SOMERS, N.Y. – Nitin Seshadri believes that students teaching students can often be the most effective way to learn.
That’s why the eighth-grade Somers student created Project: Mathematica, a website dedicated to helping his classmates understand the topics they face in math class.
He came up with the idea last year when his teacher, Rob Paulmeno, saw Nitin intently writing something on a piece of paper after finishing his homework. Curious, Paulmeno asked Nitin what he was writing.
“It was a set of directions to do algebraic calculations on the graphing calculator,” Nitin said. “He asked if he could have the sheets and kept them with him for a few days.”
A week later, Paulmeno approached Nitin and, knowing his interest in computers, asked, “Why don’t you make a website for algebra with all this information?” And, just like that, Project: Mathematica was born.
Between seventh and eighth grade, Nitin began adding more and more content to the website. All information posted on the website was sent to Paulmeno, who verified that it was correct. Nitin also sought out the advice of an MIT graduate, whom he met last year at a campus event. The graduate encouraged Nitin to work on making the website more user-friendly.
“The mission of Project: Mathematica is to help kids with the challenges faced in mathematics,” Nitin said. “Project: Mathematica is founded on a student-to-student model: it is written by a student and made for students. Therefore, it uses language that is easy for students to understand. This way, students don’t have to waste time looking for sources to learn a new concept.”
As a math student, Nitin said he knows how important it is to learn a concept thoroughly in order to master it.
“If a student does not understand a concept, further lessons become very difficult to imbibe,” he said. “This is why I feel it’s important to help my classmates because they may want to learn something and may not understand it thoroughly, and if they continue to not understand it, it may come back to bite them later on.”

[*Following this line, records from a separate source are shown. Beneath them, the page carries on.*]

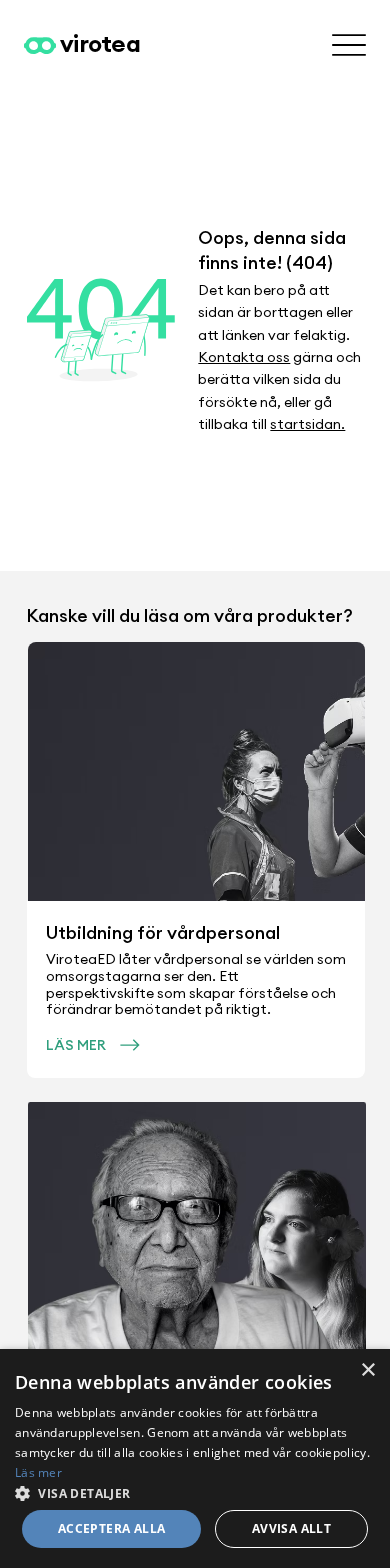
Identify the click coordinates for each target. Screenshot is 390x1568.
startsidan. (307, 424)
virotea (100, 43)
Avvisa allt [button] (291, 1528)
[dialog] (195, 1458)
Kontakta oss (244, 357)
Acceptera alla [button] (112, 1528)
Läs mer (38, 1472)
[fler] (348, 45)
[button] (195, 1492)
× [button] (367, 1370)
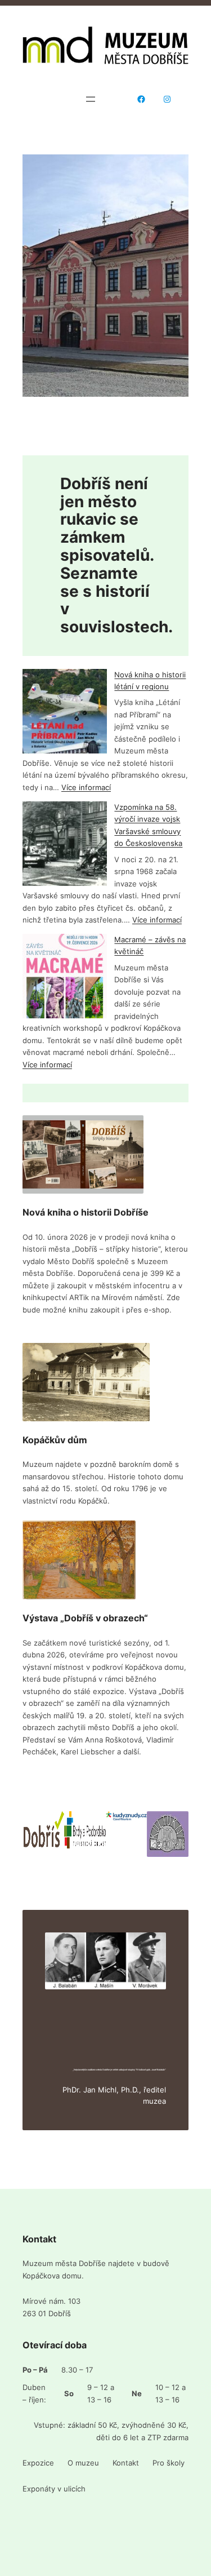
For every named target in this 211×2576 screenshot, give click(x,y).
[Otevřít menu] (90, 99)
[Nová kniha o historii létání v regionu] (65, 713)
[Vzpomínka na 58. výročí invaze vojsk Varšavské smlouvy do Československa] (65, 845)
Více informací (86, 787)
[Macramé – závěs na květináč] (65, 978)
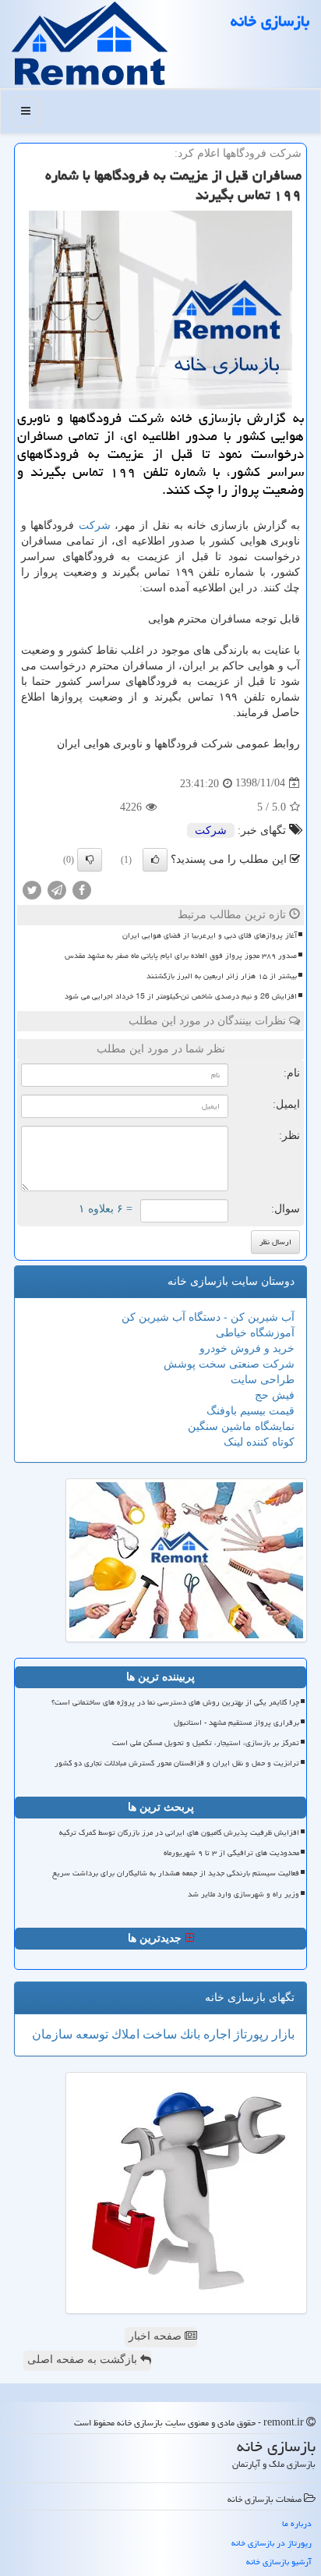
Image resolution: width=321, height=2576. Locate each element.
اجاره (215, 2034)
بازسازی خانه (270, 21)
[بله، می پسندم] (155, 859)
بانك (188, 2034)
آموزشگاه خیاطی (255, 1333)
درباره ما (297, 2523)
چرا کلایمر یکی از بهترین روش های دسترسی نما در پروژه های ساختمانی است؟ (175, 1702)
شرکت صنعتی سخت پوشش (229, 1364)
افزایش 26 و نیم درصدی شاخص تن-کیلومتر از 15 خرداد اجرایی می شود (181, 996)
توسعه (90, 2034)
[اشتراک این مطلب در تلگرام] (57, 889)
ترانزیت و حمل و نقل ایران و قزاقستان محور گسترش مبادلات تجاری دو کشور (177, 1763)
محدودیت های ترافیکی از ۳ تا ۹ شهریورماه (231, 1853)
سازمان (52, 2034)
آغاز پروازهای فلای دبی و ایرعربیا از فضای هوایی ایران (209, 935)
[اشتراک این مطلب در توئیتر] (32, 889)
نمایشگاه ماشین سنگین (241, 1426)
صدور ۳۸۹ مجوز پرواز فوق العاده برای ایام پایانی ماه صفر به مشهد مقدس (181, 955)
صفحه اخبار (157, 2336)
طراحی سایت (263, 1380)
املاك (123, 2034)
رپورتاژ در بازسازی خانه (271, 2543)
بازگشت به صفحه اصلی (83, 2359)
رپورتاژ (250, 2034)
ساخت (158, 2034)
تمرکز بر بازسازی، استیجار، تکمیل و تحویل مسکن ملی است (205, 1743)
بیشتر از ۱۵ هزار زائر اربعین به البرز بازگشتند (221, 976)
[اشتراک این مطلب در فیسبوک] (82, 889)
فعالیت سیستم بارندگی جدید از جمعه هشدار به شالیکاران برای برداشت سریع (175, 1873)
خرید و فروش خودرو (247, 1348)
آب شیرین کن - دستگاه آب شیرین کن (208, 1317)
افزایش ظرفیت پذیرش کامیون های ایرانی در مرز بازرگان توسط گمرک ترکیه (179, 1832)
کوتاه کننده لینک (259, 1442)
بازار (282, 2034)
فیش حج (275, 1395)
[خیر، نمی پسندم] (89, 859)
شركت (95, 525)
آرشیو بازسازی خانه (279, 2561)
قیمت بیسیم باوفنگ (250, 1411)
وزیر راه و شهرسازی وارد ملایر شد (243, 1894)
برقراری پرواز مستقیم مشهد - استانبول (236, 1722)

Nitin said the site also benefits students who feel more comfortable asking for help from a peer than from a teacher. With his website, Nitin hopes to help students better prepare for Regents exams.
“I’ve heard from many classmates and even sixth graders saying that my website has helped them tremendously,” Nitin said. “Most kids carry a cell phone and since my website is also available as an app, it’s very easy to use on the go.”
In fact, students who live down the road from Nitin have come to his house to view the website after hearing about it in school.
“That was a pleasant surprise,” Nitin said.
The positive feedback inspired Nitin to make presentations about his website at the Somers Library. After that, he began algebra tutoring sessions at the library. During the sessions, geared toward students taking or planning to take Algebra I, Nitin provides solutions for common algebra problems and also helps with homework. His next two sessions at the library are 3:15–4:30 p.m. Mondays, March 6/20.
“It makes me feel happy that I created this website and is what motivates me to keep working on it and adding newer topics,” Nitin said.
The website has also received rave reviews from teachers and administrators. Nitin presented his website to the entire middle school math department and high school principal Mark Bayer. Paulmeno has asked his current algebra students to use the website as a reference in class.
Nitin thanked his parents for supporting Project: Mathematica. “My parents are incredibly encouraging and supportive,” he said. “Without them, I couldn’t have made this website go so far as it has now.”
He also said Tara Ferretti, a Somers librarian, has been instrumental in getting his website out to the community and giving him the opportunity to conduct algebra tutoring sessions to students.
Going forward, he hopes to add more topics in geometry, trigonometry and calculus as he learns them in school.
“I would like to spread the knowledge to other students in other communities as well so they become more confident with mathematics,” he said.